A healthy straight spine isn't really straight at all. A straight spine means a spine that curves naturally. If the spine is curved excessively or not curved enough, then there's a problem. The main issues typically involve lordosis, kyphosis and/or a posterior pelvic tilt. These common problems can be corrected to some degree with specific exercises.
Posterior Pelvic Tilt
A posterior pelvic tilt is what it is called when your spine is too straight. Stretching exercises help the spine return to its natural, "straight" position. Stretching the glutes, abs and hamstrings help correct a posterior pelvic tilt.
To stretch your glutes, lie on your back with both knees bent. Cross your right foot onto your left thigh and pull your left leg toward your chest. Repeat on the other side.
To stretch your hamstrings, sit on a stability ball with your legs extended straight in front of you. Flex your feet and reach for your toes.

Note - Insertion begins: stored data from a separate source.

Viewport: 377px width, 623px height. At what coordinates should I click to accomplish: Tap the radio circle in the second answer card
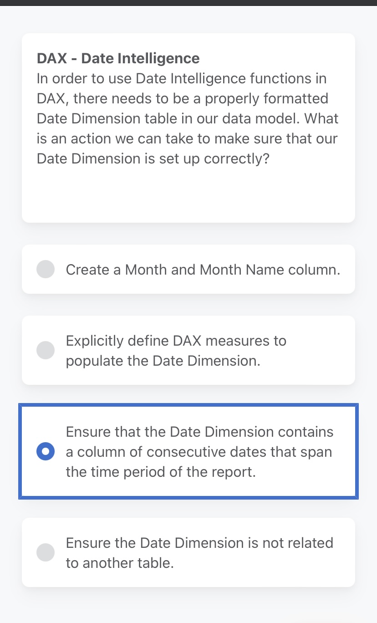[46, 350]
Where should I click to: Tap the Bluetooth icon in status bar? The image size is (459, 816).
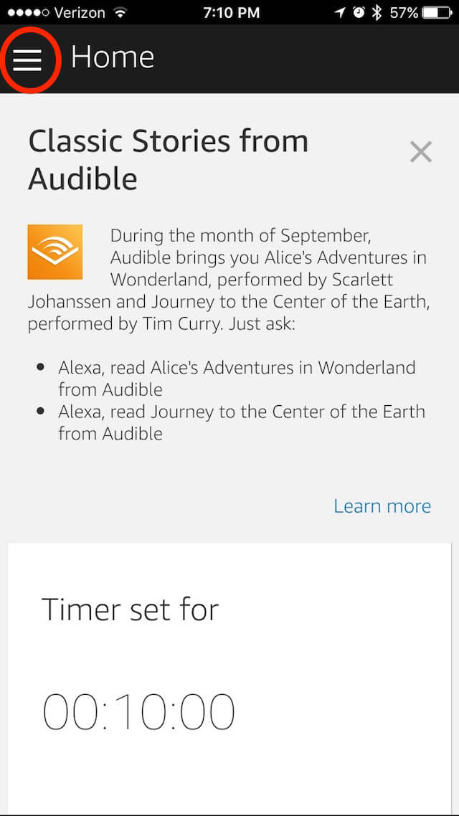coord(377,12)
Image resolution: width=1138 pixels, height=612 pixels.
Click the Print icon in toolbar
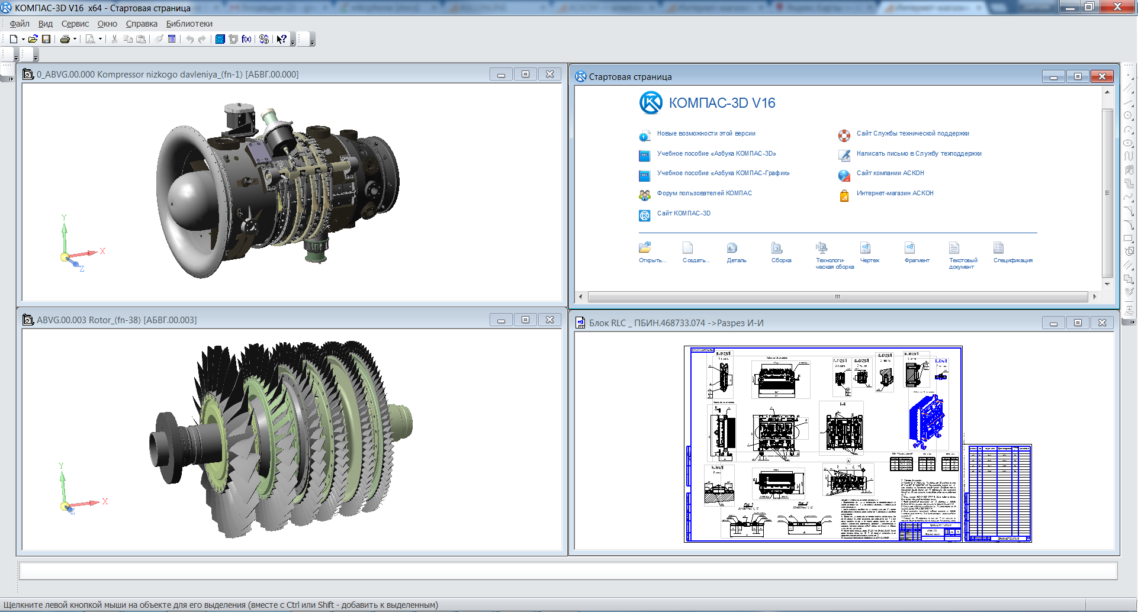point(65,39)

To stretch your abs, lie on your stomach and place your hands next to your shoulders on the floor. Press your arms straight as you lift your head and chest toward the ceiling. Look up and let your back curve in a "C" shape.
Lordosis
Lordosis is the opposite of a posterior pelvic tilt. It is sometimes called an anterior pelvic tilt because your pelvis tips forward causing your lower back to arch excessively and makes it look like you are sticking your butt out. Strengthening and stretching exercises can help correct lordosis. These include crunches to strengthen the abs and the knee to chest stretch for stretching the lower back.

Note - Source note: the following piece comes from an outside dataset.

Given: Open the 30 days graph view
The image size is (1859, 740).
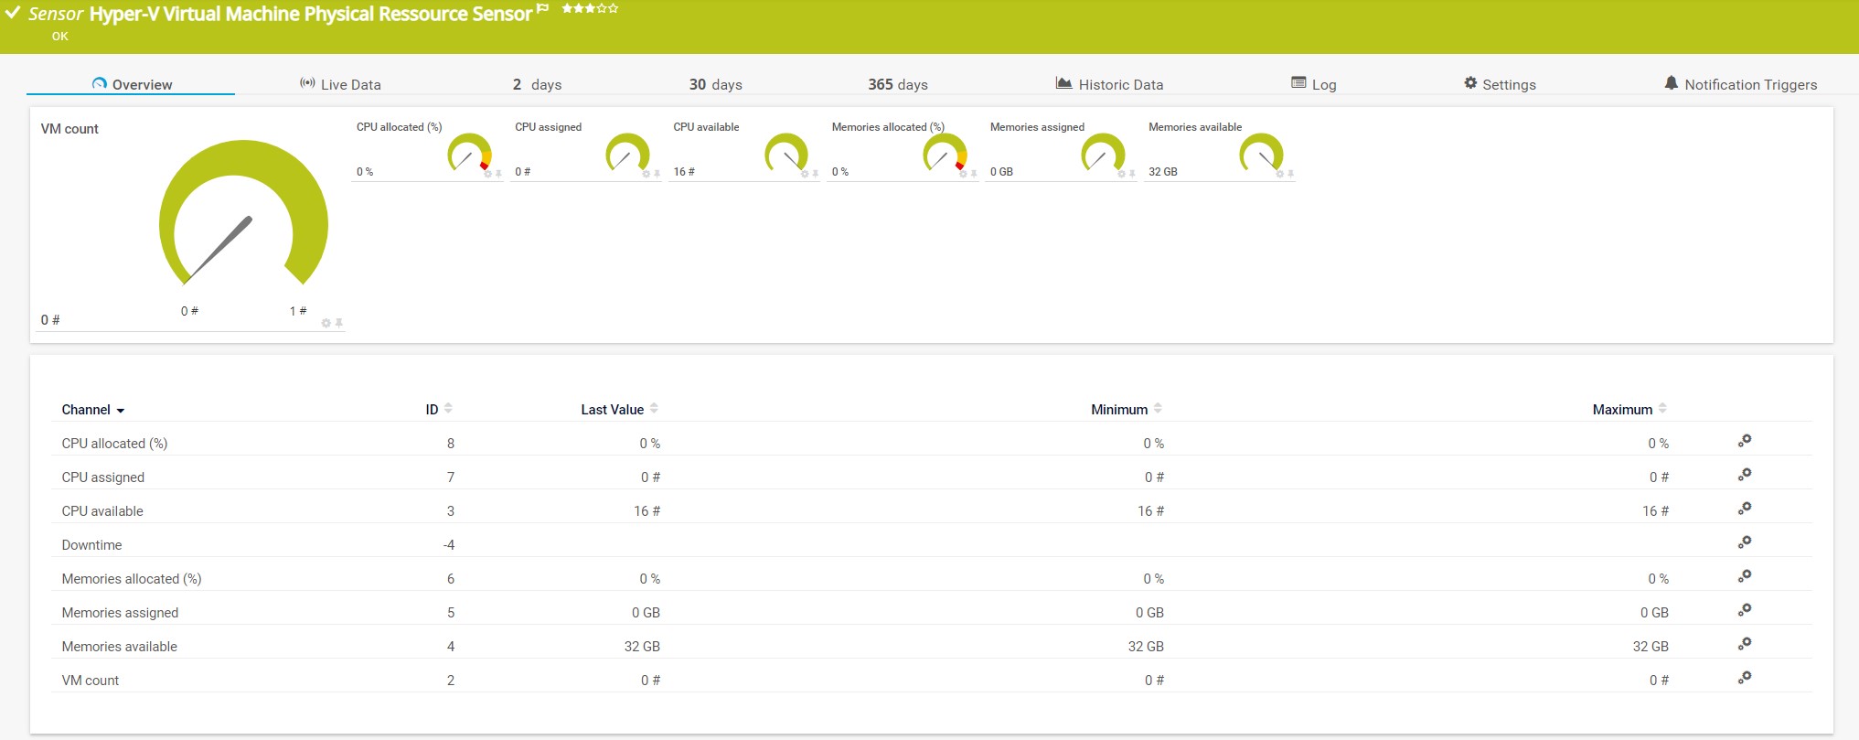Looking at the screenshot, I should (x=715, y=84).
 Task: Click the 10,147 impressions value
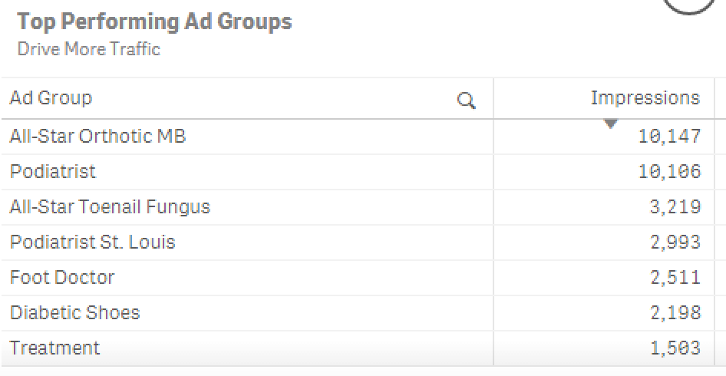coord(669,137)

To perform a crunch, lie on your back with your knees bent and your feet flat on the floor. Place your hands behind your head. Then, curl your neck and shoulders off the floor as you squeeze your abs. Lie back down slowly.
To stretch your lower back, lie on your back and pull your knees in toward your chest. Wrap your arms around your shins to hug your knees and hold the stretch for the desired amount of time.
Kyphosis
Kyphosis is a condition by which the upper back is rounded. Sometimes this is referred to as a hunch back. Strengthening the muscles that extend the thoracic spine, including the erector spinae (lower back) and the lower trapezius, will help correct kyphosis. Use a spine extension/hyperextension weight machine to strengthen these muscles.
To perform this exercise, sit on the machine and slide your back flat against the pad. Place your feet on the floor with the knees bent. Cross your arms on your chest. Then, push back against the pad without moving the lower body. Bend forward at the waist to complete one rep.